В молодости я часто бывал в горах и заметил, что воздух высот расширяет и просветляет зрение. Часами я созерцал сверкающие пейзажи и вереницы бесчисленных обитателей высот, пытаясь постичь смысл этих явлений – помимо их красоты.

Я могу сколько угодно прибедняться и говорить о том, как нелепо сравнивать глубокий и чистый опыт Æ с моим собственным, его книгу – с моим робким замыслом; но следует подчеркнуть: когда речь идет о вечных вопросах, задаваемых в самых разнообразных формах людьми разного духовного уровня, то возможные ответы на них так важны, что даже самые скромные свидетельства имеют свою ценность. Потому я могу сказать, ни на чем особенно не настаивая, что первые страницы «Светоча озарения» показались мне законченным выражением опыта, который и сам я пережил, наблюдал и пытался передать на своем языке, ни разу в этом по-настоящему не преуспев. Я хотел одного – понять, насколько реальны были мои ощущения и в чем их суть, не в силах довольствоваться ими самими – быть может, бессмысленными и бесплодными. Подобно Æ, я чувствовал противоречивость этих ощущений: ведь они мимолетны, большинство людей назовут их пустыми и бесполезными – однако сама сила пережитого заставляет ценить их больше, чем самые очевидные и весомые события повседневной жизни или даже истории. И вот я, человек скорее несмелый, впутался в опасное дело – решил всерьез вверить всю свою жизнь каким-то неверным отсветам, дальним голосам – тихим, прерывистым, тающим вдали…

* * *

Кажется, первые откровения свои Æ пережил очень рано, еще подростком, благодаря встрече с миром природы. Он говорит об этом в начале книги с восхитившей меня изысканной простотой:

Сама атмосфера представилась мне сущностью, имеющей лицо, голос, она был пестрой, исполненной смысла. Видимый мир превращался в подобие тканого гобелена, испод которого колеблется ветром. И если этот гобелен хотя бы на мгновение приподнимался, то я знал, что передо мною рай; каждый из покрывающих его рисунков был творением богов; каждый цветок – словом, мыслью. Трава, деревья, воды, ветра, все это было – язык.

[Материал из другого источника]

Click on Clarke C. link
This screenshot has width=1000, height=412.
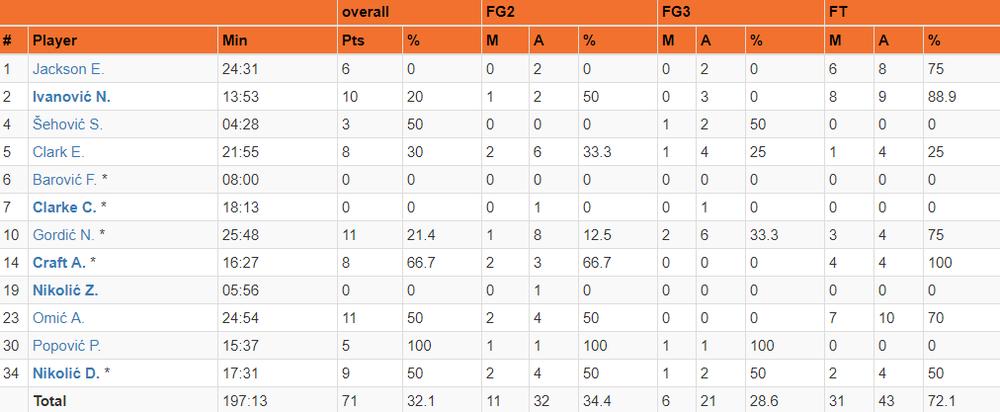point(63,207)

У многих поэтов или даже философов, романистов можно найти намеки на сходные переживания: это так очевидно, что не нужно даже примеров. Но отличительная черта Æ состоит в том, что он упорно, сосредоточенно и вместе с тем по возможности беспристрастно попытался удостовериться в подлинности своего опыта.

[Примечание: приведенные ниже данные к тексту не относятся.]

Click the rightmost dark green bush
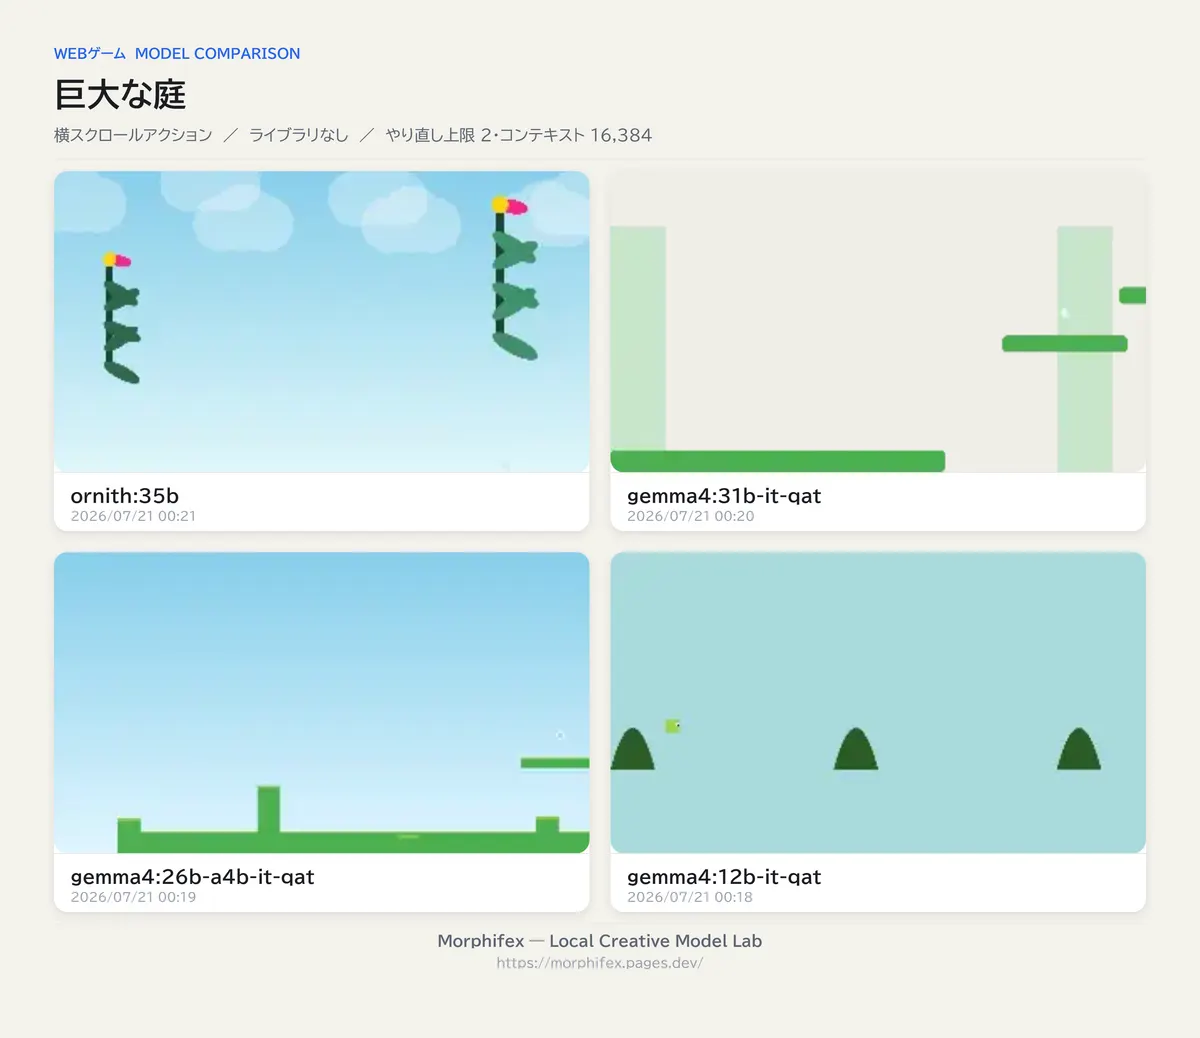This screenshot has width=1200, height=1038. point(1079,749)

Можно сказать, что тогда перед глазами юного Рассела пейзажи раскрывались, становились как бы прозрачными:

И тогда мне открылось сердце холма, и я постиг, что для тех, кто обитал внутри, это был вовсе не холм, они и понятия не имели о том, что их световой дворец со всех сторон тесно обступают горы.

Мало-помалу, благодаря таинственному сродству мысли и вещи, он начинает понимать, что мир един, дух воспринимает его как единство, лишенное абсолютных разрывов, – в той мере, в какой он силен и свободен от стремления к личному успеху; очень скоро он почувствует, что золотой век и сейчас царит в мире, просто мы сами больше не способны разглядеть его; об этом почти теми же словами говорил еще Новалис:

Рай рассеян по всей земле, вот почему его трудно узнать. Нужно собрать воедино рассеянные частицы.

Если подобные высказывания имеют хоть какой-то смысл и могут хотя бы отчасти восприниматься всерьез, то к ним нужно прислушиваться внимательней.

* * *

Что до меня, то вот что я понял, прочтя первые страницы его книги: осознав умопостигаемость видимого мира, Æ с этого момента думал лишь о том, чтобы читать его, как книгу, объяснять, комментировать; он все время пытался переводить цветы, которые были для него «словом и мыслью»; он прилагал все силы, чтобы обнаружить в мире вещей и указать нам это забытое или сокрытое совершенство. Он показывает нам уже не внешний мир, но разного рода видения, посещающие его во сне, во время прогулок или даже в разгар работы в бухгалтерской конторе. Каждое видение словно убеждает нас в единстве Вселенной – «трудно понять, где кончаемся мы и начинается иное», порой его неотступно преследуют мысли соседа, порой – картины давно исчезнувших и погребенных миров, а иногда, реже, – высших сфер или миров грядущих.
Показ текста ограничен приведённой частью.